House Financial Services Committee Chairman French Hill defended the proposed CLARITY Act amid growing criticism from banking groups, arguing that traditional financial institutions remain well-positioned to compete in a market increasingly shaped by blockchain-based payments and digital assets.
Speaking on Fox Business’ Mornings with Maria today, Hill said lawmakers are working to bridge differences between the banking sector and crypto industry participants as Congress advances digital asset legislation. His comments come as major banks continue raising concerns about stablecoin rules and competitive advantages for non-bank issuers.
Hill backs compromise on stablecoin rules
Addressing concerns surrounding stablecoin legislation, Hill reiterated his view that payment stablecoins should not offer interest or yield to holders. “We said that stablecoins would not pay interest, and that’s still my position,” Hill said, describing stablecoins primarily as payment instruments rather than investment products.
He pointed to compromise language developed during congressional negotiations, saying it provides a foundation for both banks and crypto firms while leaving implementation details to regulators.
According to Hill, issues involving marketing practices and consumer protections for bank and non-bank stablecoin issuers can be addressed through the regulatory process led by the Treasury Department.
Banking industry seeks additional changes
Hill acknowledged that banks remain concerned about certain provisions in pending legislation and may continue pushing for modifications as the debate moves forward.
Large financial institutions, including those represented by industry trade groups, have argued that restrictions on stablecoin yield should extend beyond issuers to crypto exchanges, affiliates, and other intermediaries. Community banking organizations have echoed those concerns, warning that stablecoins offering economic incentives could create competitive pressures on traditional deposits.
Hill said discussions are continuing and indicated lawmakers remain focused on finding a compromise that can gain broader support. “We’ll just have to work and see how it can be made better there,” he said, referring to ongoing negotiations over stablecoin language.
Chairman says banks can compete with blockchain payments
While acknowledging the rise of digital asset payment systems, Hill rejected the idea that stablecoins pose an existential threat to banks.
He argued that banks are already developing tokenized deposit systems capable of operating on blockchain infrastructure with around-the-clock settlement capabilities. Recent industry announcements, including initiatives involving tokenized deposits, demonstrate that traditional financial institutions are preparing to offer similar services.

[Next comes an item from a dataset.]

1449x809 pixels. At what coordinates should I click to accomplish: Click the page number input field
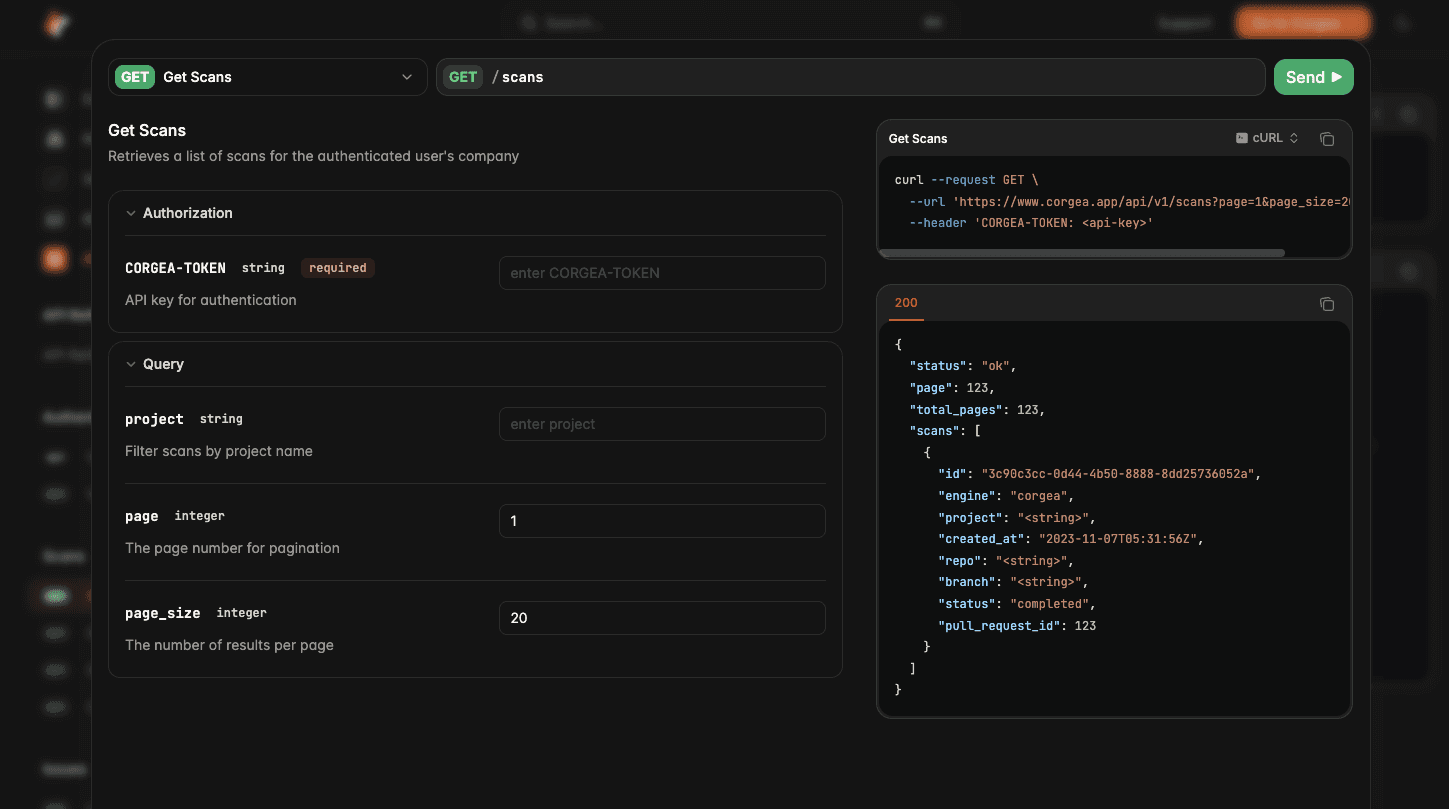(x=662, y=521)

According to Hill, tokenized bank deposits could enable instant settlement without necessarily relying on dollar-backed stablecoins for domestic transactions. “The banks will be extremely competitive in this industry,” Hill said, adding that established financial institutions possess the technology, payment infrastructure, and pricing expertise needed to adapt to changing market demand.
Market structure remains a congressional priority
Hill framed the broader debate as part of Congress’s effort to establish a comprehensive regulatory framework for digital assets.
The CLARITY Act is intended to create clearer rules for crypto markets, define regulatory responsibilities, and provide legal certainty for blockchain-based financial products. Supporters argue that such legislation is necessary to keep innovation and investment within the United States while providing safeguards for consumers and market participants.
Despite disagreements over specific provisions, Hill said lawmakers should remain focused on advancing a market structure framework that allows both banks and digital asset firms to operate under clear rules.
“The big picture here is that we get a market structure bill,” Hill said, arguing that regulatory clarity is necessary for the United States to remain competitive in blockchain technology and financial services.
Tokenized deposits and stablecoins may coexist
Hill’s remarks suggest that policymakers increasingly view tokenized deposits and stablecoins as complementary rather than mutually exclusive products. As banks develop blockchain-based payment networks and crypto firms expand stablecoin offerings, Congress faces the challenge of crafting legislation that addresses competition concerns while supporting emerging payment technologies.
The debate is expected to continue as lawmakers advance both stablecoin legislation and broader digital asset market structure reforms through Congress.